What the task requires —
Could you recast the listing below as a two-column CSV with the header columns "request" and "answer", one row per request, with each field quoted, line breaks replaced by spaces, and the pictures left out?

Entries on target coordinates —
——
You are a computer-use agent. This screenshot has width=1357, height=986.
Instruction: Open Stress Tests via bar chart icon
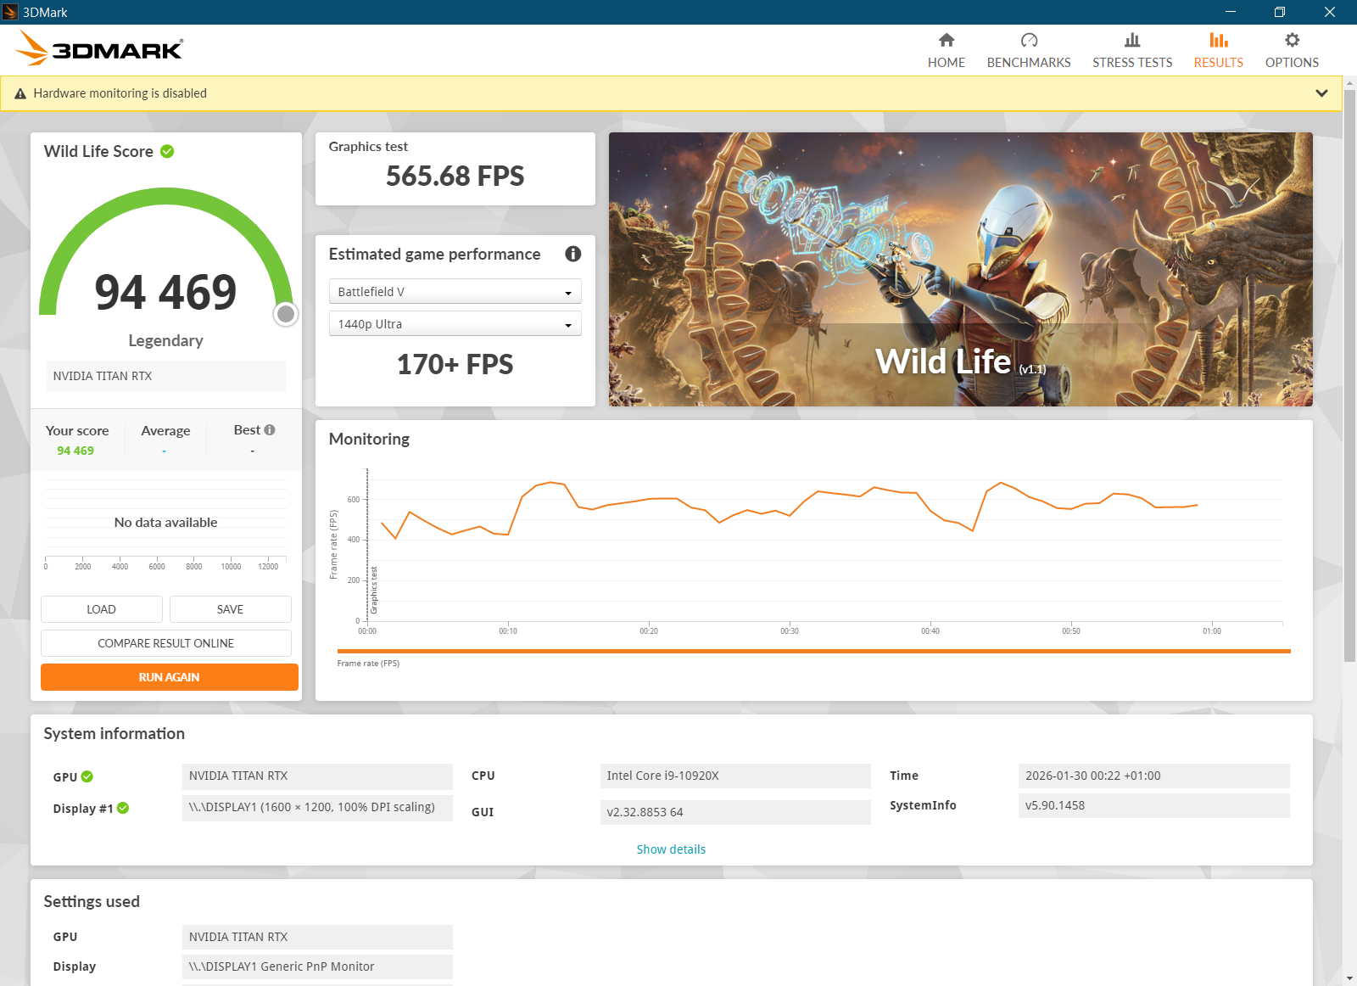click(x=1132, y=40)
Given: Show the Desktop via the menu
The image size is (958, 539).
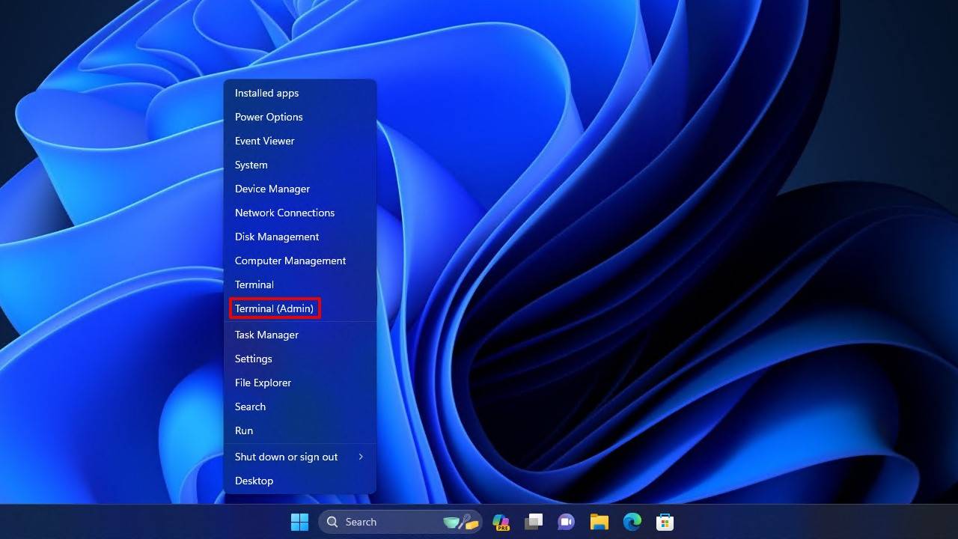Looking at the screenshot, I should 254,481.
——
Full answer —
request,answer
"You are a computer-use agent. This screenshot has width=1357, height=986. Instruction: Open Stress Tests via bar chart icon","click(x=1132, y=40)"
"Given: Show the Desktop via the menu The image size is (958, 539).","Looking at the screenshot, I should 254,481."